### Work required
Please take the records that follow and repeat exactly the lines starting with the line with "Видання Музею Майдану (370, 1394)" and going on through the line with "Виставки та заходи 2017 року (399, 1854)".

### Input
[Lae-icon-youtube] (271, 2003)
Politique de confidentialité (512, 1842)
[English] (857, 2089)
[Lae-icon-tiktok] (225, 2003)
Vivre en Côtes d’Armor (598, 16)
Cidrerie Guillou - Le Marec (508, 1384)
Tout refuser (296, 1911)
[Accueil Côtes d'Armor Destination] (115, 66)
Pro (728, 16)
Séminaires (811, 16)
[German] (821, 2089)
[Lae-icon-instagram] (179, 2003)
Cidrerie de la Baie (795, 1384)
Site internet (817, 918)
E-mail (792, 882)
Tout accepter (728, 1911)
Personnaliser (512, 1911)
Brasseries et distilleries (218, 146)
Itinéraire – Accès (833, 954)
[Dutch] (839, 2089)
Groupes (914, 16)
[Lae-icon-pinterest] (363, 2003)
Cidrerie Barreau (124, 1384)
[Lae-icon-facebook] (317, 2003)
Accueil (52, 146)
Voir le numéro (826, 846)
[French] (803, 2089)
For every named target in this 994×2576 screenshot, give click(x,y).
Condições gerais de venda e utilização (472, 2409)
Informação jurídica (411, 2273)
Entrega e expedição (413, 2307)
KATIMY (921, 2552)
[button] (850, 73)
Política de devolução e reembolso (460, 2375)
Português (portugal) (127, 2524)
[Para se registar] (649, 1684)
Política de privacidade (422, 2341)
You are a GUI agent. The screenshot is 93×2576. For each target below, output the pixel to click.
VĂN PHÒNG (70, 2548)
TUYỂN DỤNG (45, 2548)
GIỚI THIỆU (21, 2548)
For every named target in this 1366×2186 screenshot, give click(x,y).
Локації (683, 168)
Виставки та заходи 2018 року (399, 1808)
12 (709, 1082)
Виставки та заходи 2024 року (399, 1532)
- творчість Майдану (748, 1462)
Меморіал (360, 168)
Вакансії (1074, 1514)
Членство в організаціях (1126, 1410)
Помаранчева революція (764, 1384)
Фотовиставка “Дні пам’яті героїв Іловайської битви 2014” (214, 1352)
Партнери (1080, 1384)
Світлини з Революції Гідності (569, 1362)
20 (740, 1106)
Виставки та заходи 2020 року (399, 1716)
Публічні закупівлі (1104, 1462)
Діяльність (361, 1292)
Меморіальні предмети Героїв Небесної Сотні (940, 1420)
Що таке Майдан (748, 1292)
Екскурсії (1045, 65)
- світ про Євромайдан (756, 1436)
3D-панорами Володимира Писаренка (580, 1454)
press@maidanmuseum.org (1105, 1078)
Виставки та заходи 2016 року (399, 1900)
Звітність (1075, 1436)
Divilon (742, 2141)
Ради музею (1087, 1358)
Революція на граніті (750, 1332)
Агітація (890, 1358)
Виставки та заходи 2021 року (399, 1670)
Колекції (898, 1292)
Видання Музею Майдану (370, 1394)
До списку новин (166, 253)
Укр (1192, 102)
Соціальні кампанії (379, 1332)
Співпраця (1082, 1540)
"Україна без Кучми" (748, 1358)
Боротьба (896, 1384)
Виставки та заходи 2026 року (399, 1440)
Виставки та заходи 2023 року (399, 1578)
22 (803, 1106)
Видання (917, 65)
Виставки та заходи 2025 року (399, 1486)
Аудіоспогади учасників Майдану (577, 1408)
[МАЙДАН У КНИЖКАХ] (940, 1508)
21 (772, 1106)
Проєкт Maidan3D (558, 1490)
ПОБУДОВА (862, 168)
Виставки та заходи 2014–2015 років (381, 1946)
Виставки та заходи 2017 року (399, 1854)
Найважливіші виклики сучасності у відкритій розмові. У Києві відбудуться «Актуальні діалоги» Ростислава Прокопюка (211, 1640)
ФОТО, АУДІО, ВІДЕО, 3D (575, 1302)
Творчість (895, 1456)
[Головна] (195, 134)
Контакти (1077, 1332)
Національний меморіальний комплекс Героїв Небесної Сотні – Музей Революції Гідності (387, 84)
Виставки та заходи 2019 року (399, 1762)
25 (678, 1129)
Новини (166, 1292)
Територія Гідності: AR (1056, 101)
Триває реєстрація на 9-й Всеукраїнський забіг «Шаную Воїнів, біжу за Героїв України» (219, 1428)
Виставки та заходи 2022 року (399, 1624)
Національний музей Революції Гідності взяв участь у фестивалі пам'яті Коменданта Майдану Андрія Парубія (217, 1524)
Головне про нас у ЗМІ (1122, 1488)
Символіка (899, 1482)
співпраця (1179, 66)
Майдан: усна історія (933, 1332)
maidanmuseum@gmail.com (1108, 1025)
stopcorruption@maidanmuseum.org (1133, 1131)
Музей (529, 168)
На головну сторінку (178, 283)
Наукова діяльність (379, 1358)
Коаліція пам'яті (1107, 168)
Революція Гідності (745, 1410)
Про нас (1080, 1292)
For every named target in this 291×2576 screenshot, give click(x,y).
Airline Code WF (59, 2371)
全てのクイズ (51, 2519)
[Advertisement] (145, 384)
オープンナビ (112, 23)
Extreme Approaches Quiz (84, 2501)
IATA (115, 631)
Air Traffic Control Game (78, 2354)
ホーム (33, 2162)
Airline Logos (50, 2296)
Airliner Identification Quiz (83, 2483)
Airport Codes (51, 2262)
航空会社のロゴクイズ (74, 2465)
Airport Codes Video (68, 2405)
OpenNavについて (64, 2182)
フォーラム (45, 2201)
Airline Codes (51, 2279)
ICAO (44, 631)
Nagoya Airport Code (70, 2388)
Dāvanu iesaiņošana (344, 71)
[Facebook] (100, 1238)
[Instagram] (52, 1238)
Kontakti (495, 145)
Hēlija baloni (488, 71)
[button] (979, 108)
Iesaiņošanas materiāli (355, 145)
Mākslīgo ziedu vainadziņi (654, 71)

### Task result
Видання Музею Майдану (370, 1394)
До списку новин (166, 253)
Укр (1192, 102)
Соціальні кампанії (379, 1332)
Співпраця (1082, 1540)
"Україна без Кучми" (748, 1358)
Боротьба (896, 1384)
Виставки та заходи 2026 року (399, 1440)
Виставки та заходи 2023 року (399, 1578)
22 (803, 1106)
Видання (917, 65)
Виставки та заходи 2025 року (399, 1486)
Аудіоспогади учасників Майдану (577, 1408)
[МАЙДАН У КНИЖКАХ] (940, 1508)
21 (772, 1106)
Проєкт Maidan3D (558, 1490)
ПОБУДОВА (862, 168)
Виставки та заходи 2014–2015 років (381, 1946)
Виставки та заходи 2017 року (399, 1854)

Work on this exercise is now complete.